* START Data to process *

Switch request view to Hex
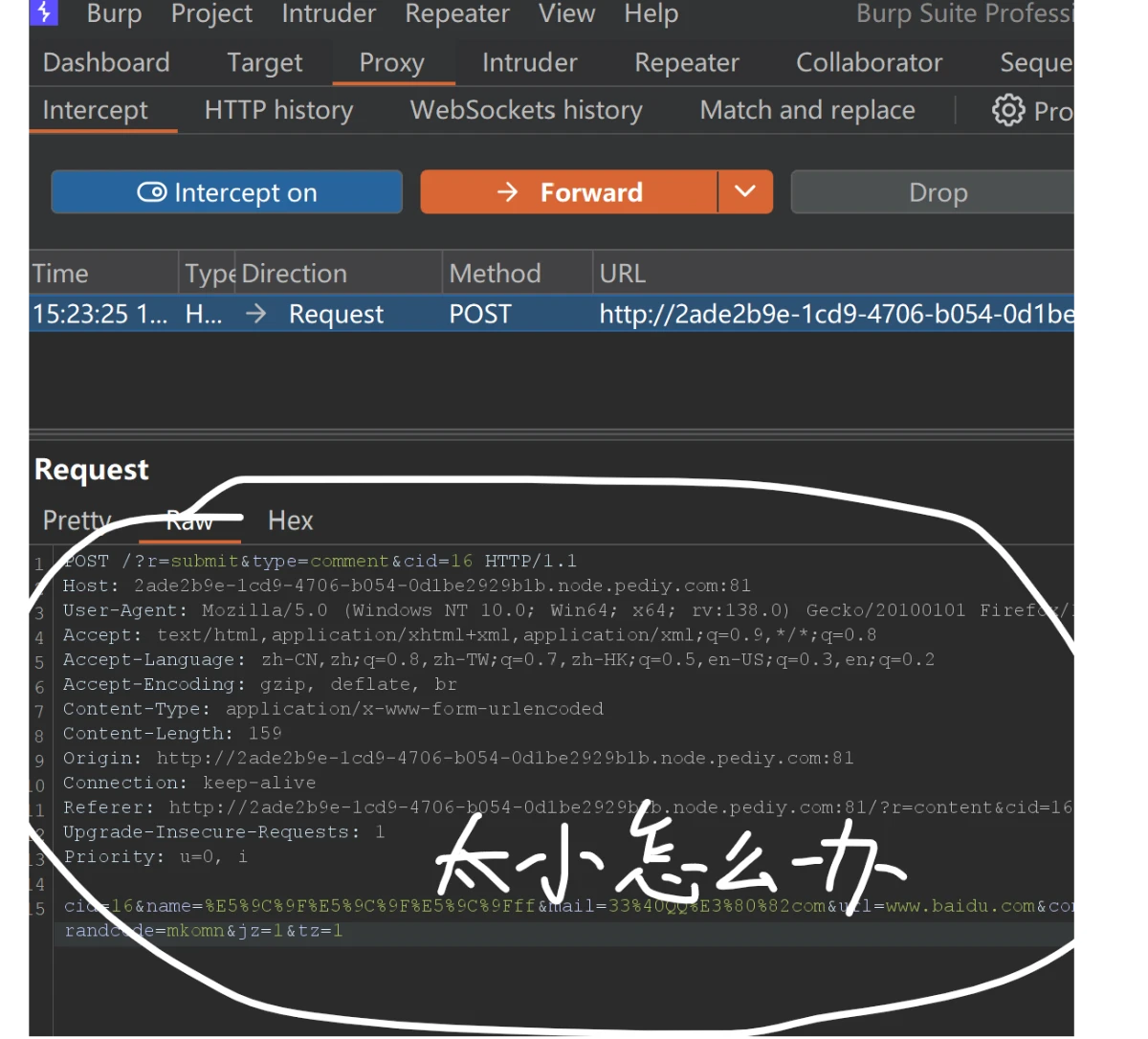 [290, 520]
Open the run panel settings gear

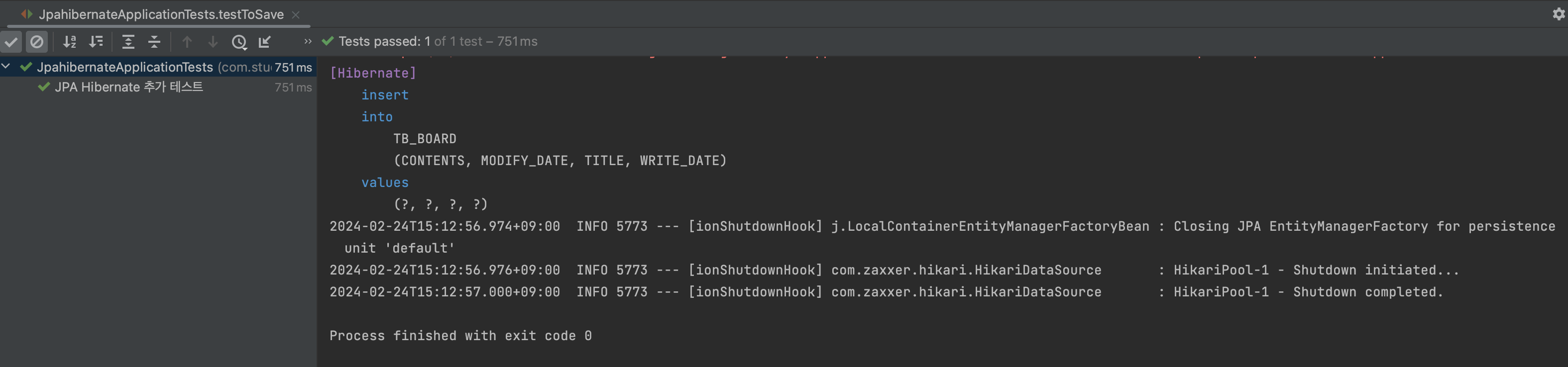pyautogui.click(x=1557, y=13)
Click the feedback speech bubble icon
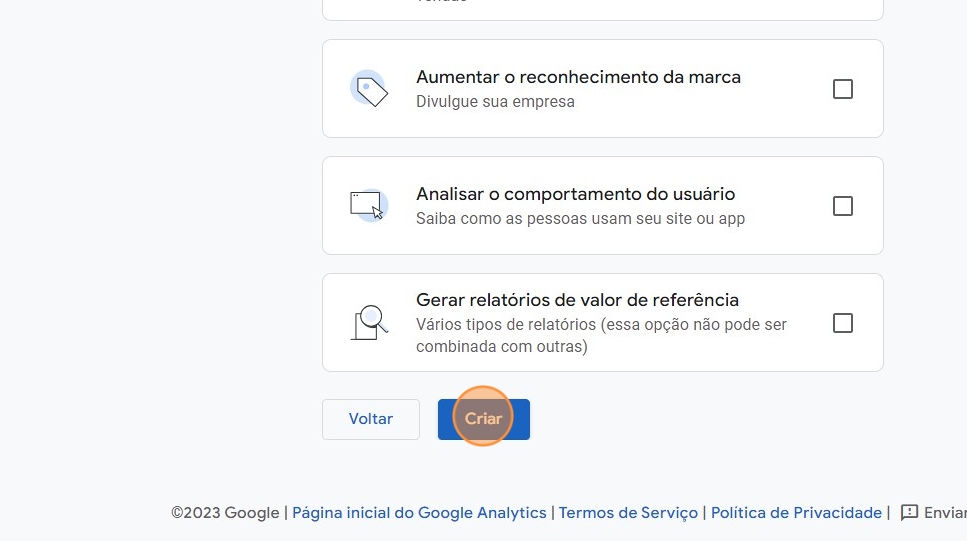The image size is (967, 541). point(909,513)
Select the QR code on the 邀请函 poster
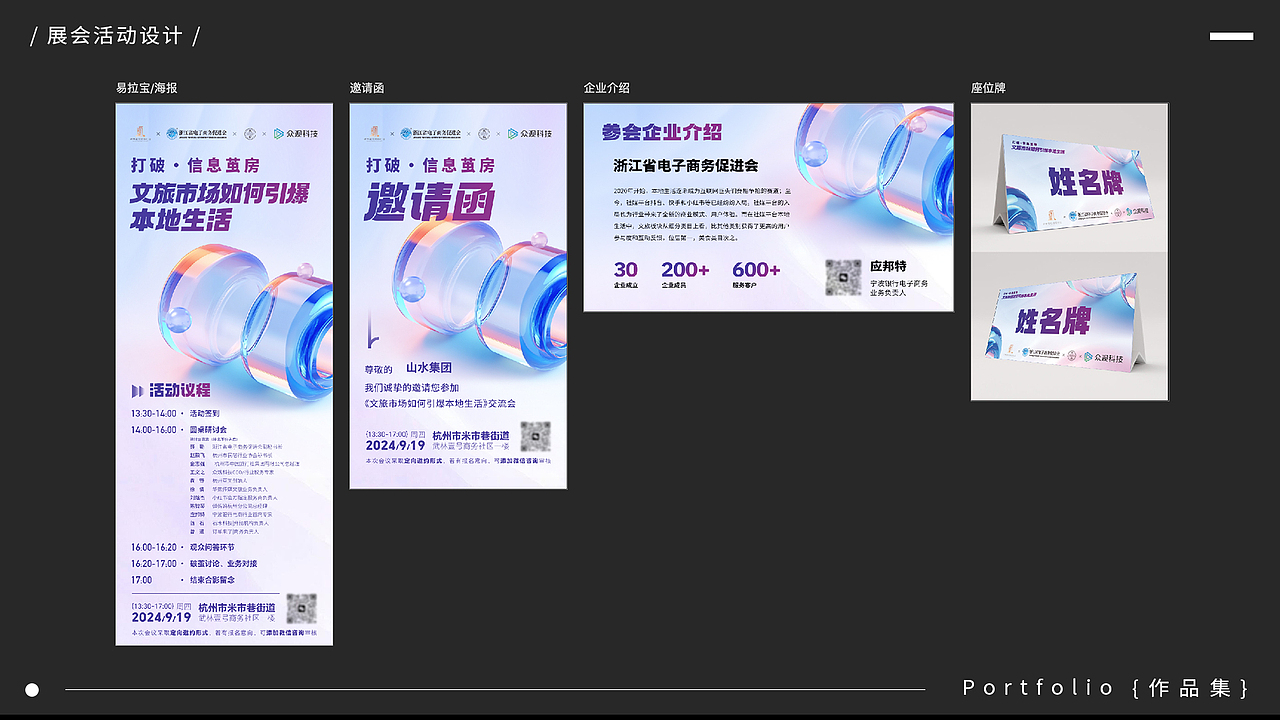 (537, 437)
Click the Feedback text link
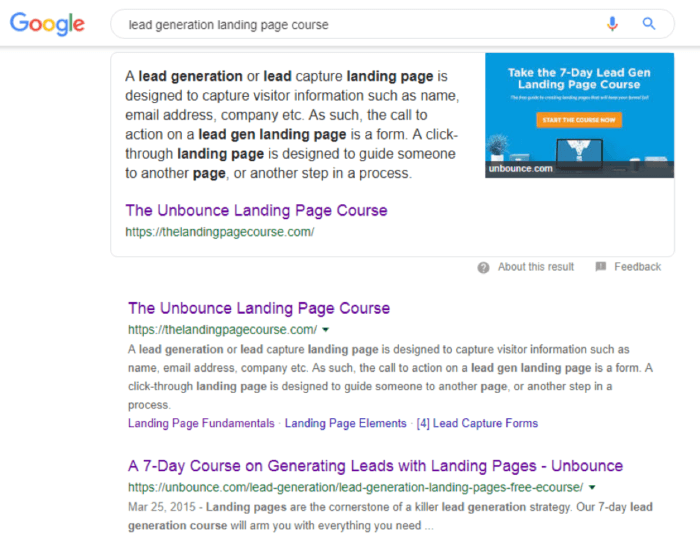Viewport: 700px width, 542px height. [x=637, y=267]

* END Data to process *

Request -
Reproduce the data verbatim from the line containing "Open the run panel settings gear" through the end of the data, both ends included, omitting the pictures.

Output for this task -
Open the run panel settings gear

pyautogui.click(x=1557, y=13)
Click the feedback speech bubble icon
The image size is (967, 541). point(909,513)
Select the QR code on the 邀请函 poster
 (537, 437)
Click the Feedback text link
Viewport: 700px width, 542px height. [x=637, y=267]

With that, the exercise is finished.